大相撲八百長問題のメールにより疑惑が浮上した14人のうちの1人で、277キロの現役最重量力士の幕下山本山(26=尾上)が「ピザ被害」に遭っていたことが23日、分かった。疑惑浮上後の今月上旬、山本山宛てに部屋に約6万5000円分の大量の宅配ピザを注文されたという。悪質ないたずらとみられる。山本山は特別調査委員会の求めに応じ、携帯電話を提出済み。あらためて八百長への関与を否定したが、とんだ災難に遭っていた。
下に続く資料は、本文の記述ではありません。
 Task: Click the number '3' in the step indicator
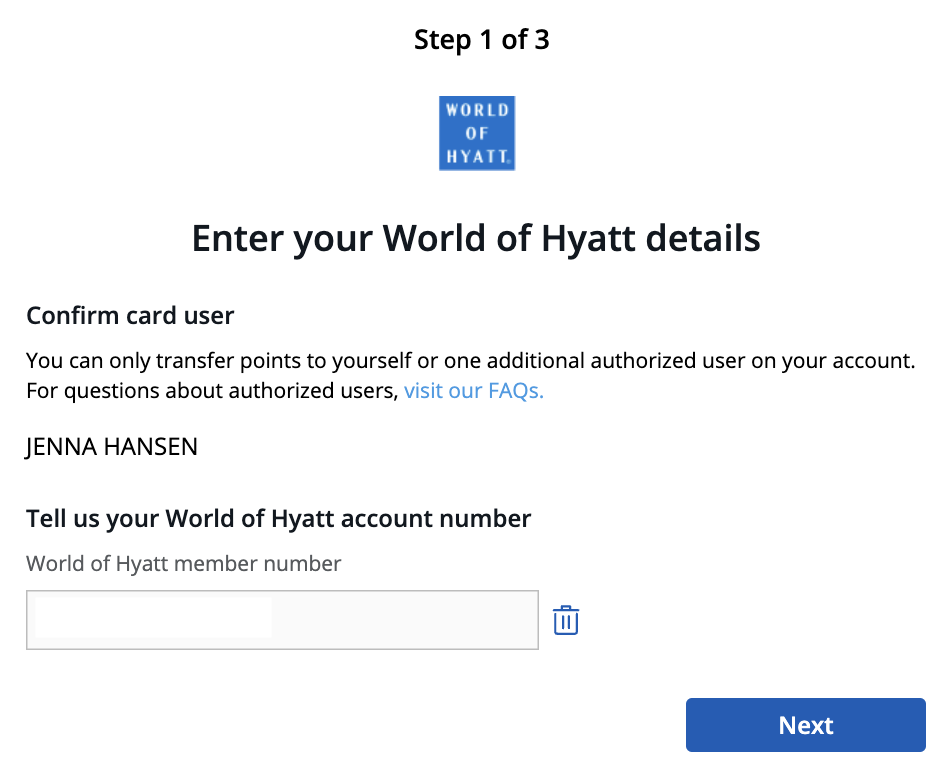click(541, 40)
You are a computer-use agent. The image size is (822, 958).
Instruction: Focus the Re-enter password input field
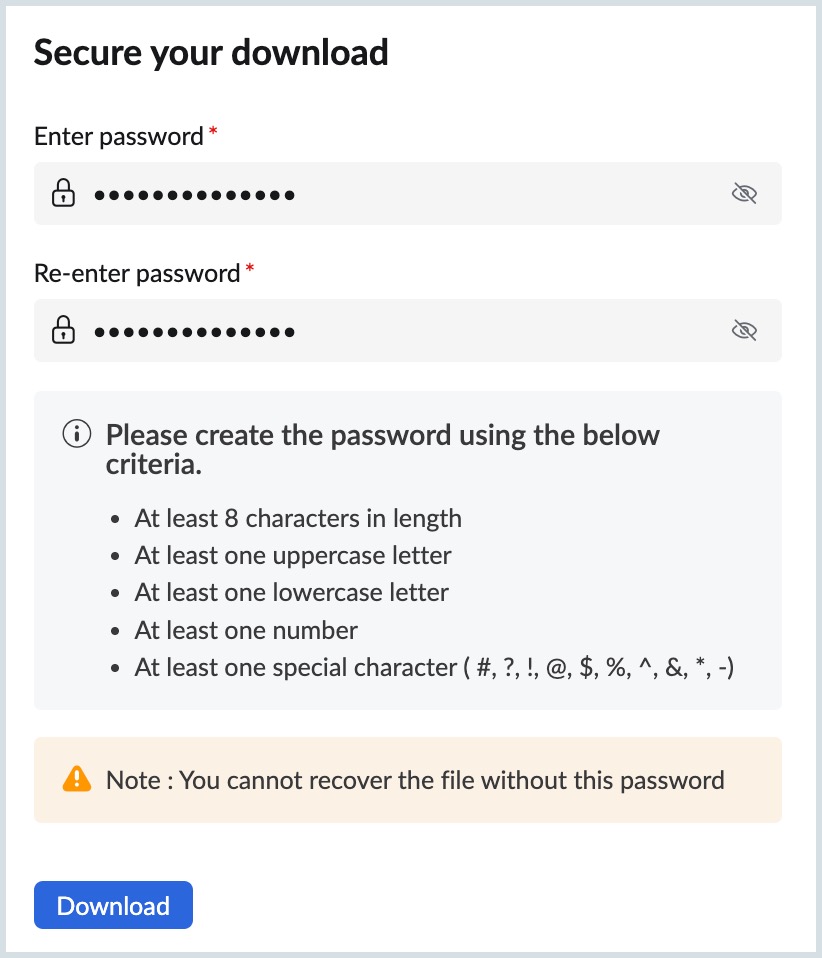click(400, 330)
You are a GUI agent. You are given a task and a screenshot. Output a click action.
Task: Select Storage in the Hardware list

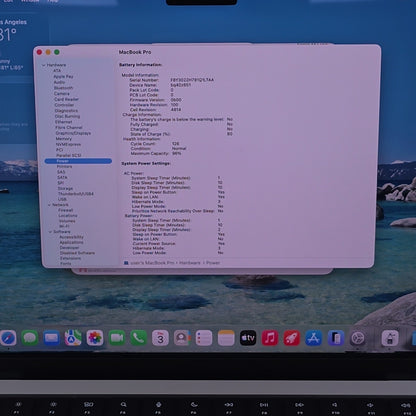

 都内の所属部屋で稽古を終えた山本山が暗い表情で語り始めた。「自分の名前が(メールに)出てきた意味が分からない」と潔白を強く主張。さらに「この前はピザも届いたんですよ」と明かした。疑惑浮上から数日後。稽古終わりに風呂で汗を流そうと思っていたところ、大量の宅配ピザが届いた。注文者は山本山の本名「山本龍一」を語っていたという。

 山本山

 店の人がまず最初に1万5000円分を持ってきて。「あと5万円分あるんですが、本当に食べるんですか」と言うんです。びっくりした。いたずらでしょうね。(疑惑が浮上する)今までは、こんなことなかった。本当に勘弁してほしい。つらいですね。

 時に1食で茶わん20杯近くのご飯を胃袋に入れるという大食漢。6万5000円分のピザなら食べられそうな気もするが…。「申し訳なかったですが、頼んでないので持って帰ってもらった」。他には部屋の後援会名義で偽の荷物が届くなど「2次被害」が続いた。

 八百長関与を認めた竹縄親方(元幕内春日錦)から三段目恵那司への携帯メールで「貸しは光龍と山本山だけだよね」と名前が出て、疑惑が持ち上がった。すぐに否定した山本山だが、肩身は一気に狭くなった。尾上親方(元小結浜ノ嶋)からの忠告もあり、部屋の外に1歩も出ていないという。「最初はストレスがひどかった。稽古場にも下りたくないと思ったくらい。あまりテレビは見ないようにした。自分の名前が出るとへこむから」。

 十両だった昨年名古屋場所で左膝靱帯(じんたい)を損傷。休場が続き、同九州場所で幕下陥落した。今も満足に稽古できず、体重は自己最重量の277キロに到達。「けがしてから1回も本場所で15日間相撲を取ってない。万全にしてもう1度トライしたい」。元幕内の人気力士は、疑いが晴れる日を信じて待つしかないといった様子だった。